Мы взбирались в сравнительно чинном порядке. Фонари отдельных взводов тускло поблескивали. В вагонах были расставлены низкие и узкие деревянные лавки, на которые мы уселись так плотно, как только можно было. Даже зубоскалы не издавали ни одного звука. Какой-то унтер время от времени ворчал себе что-то под нос, но не слишком раздражительно.

Что это: из наших вагонов вдруг убрали фонари? Наступила кромешная тьма. Не знаю, было ли это следствием нервного возбуждения, усталости или еще чего-нибудь. Не знаю, испытывали ли другие то же, что и я; но мне страшно захотелось рыдать, лить самые неподдельные слезы. У меня не было оснований бояться. В самом деле, что со мною могли сделать? Но слезы навертывались мне на глаза, и губы начинали дрожать.

Вдруг раздался сигнал горниста, единственный, широкий и холодный, как бы проникавший внутрь вашего тела. Поезд трогался.

День занялся, когда мы были еще в пути. Свет проникал через отдушины вагона. Спать приходилось кое-как, прислонившись друг к другу. Зад отек, шея одеревенела. Толчки колес воспринимались нижнею частью поясницы и передавались по позвоночному столбу.

Поезд уже останавливался три или четыре раза, вероятно, среди поля. Проехав без перерыва, может быть, три четверти часа, он вдруг снова останавливается и на этот раз больше не движется…

Я слышу, как некоторые говорят:

— Это Пантрюш.

Те, что сидели по краям скамей, вставали и пытались смотреть через отверстия отдушин. Но они были пробиты наискось, как в ставнях окон; вряд ли через них можно было много увидеть.

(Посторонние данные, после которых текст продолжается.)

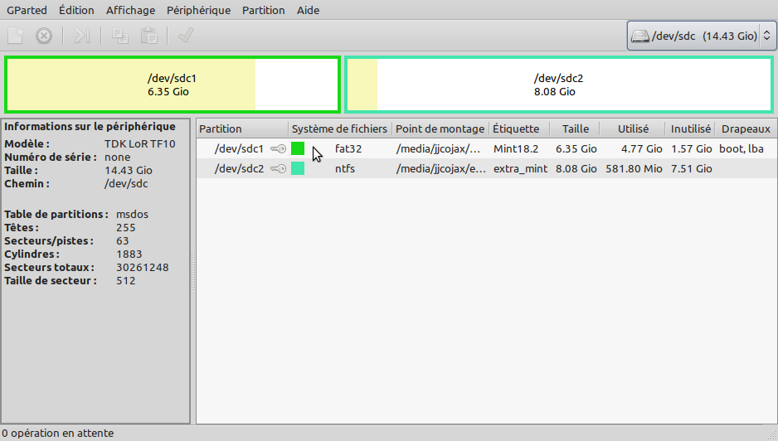This screenshot has width=778, height=441.
Task: Click the Système de fichiers column header
Action: point(339,128)
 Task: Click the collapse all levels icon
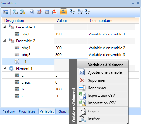coord(73,12)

Тем не менее, некоторые уверенно заявляли:

— Да, это Пантрюш.

Другие возражали:

— Пантрюш? Никогда в жизни! Мы на вокзале Вильнев-Сен-Жорж.

В конце концов, не было ничего невозможного в том, что поезд направили через Вильнев-Сен-Жорж. Но кто-то авторитетно утверждал:

— Вильнев-Сен-Жорж? Как бы не так. Мы в Нуази-ле-Сек! Я узнаю пути.

В ответ лишь пожимали плечами. Я сидел посередине скамейки и не мог встать. Но я чувствовал: «Мы в Париже». Мне рассказывали, как одна женщина, желая избавиться от своей кошки, завезла ее в корзине из Пюто в Версаль. Кошка, однако, сразу же нашла дорогу. Типы вроде нас не лишены такого чутья.

Вдруг раздался короткий и глухой звук рожка. Послышалась команда, шум раскрываемых дверей. «Первая скамья, встать!» Наш вагон открывается. Яркий дневной свет вливается в него широким потоком. Мы сходим поодиночке. Нужно было прыгать с высоты в полметра. Совершая прыжок, я слышу, как на моем животе звякают шестнадцать патронов.

Я осматриваюсь и вижу огромную площадь, беспорядочно заставленную сотнею вагонов: по одиночке, по два, по три, как рогатый скот на рынке; сараи, бараки, покуда хватит глаз; кучи бочек, горы ящиков, надо всем этим железный мост с пролетами по сто метров, который мог бы пересечь целых три реки; и повсюду — слышите — повсюду: между вагонами, перед сараями, под пролетами моста войска, конные и пешне; красные панталоны, небесно-голубые мундиры, белые воротники. В глубине, перед горою угля, виднелись даже кирасы.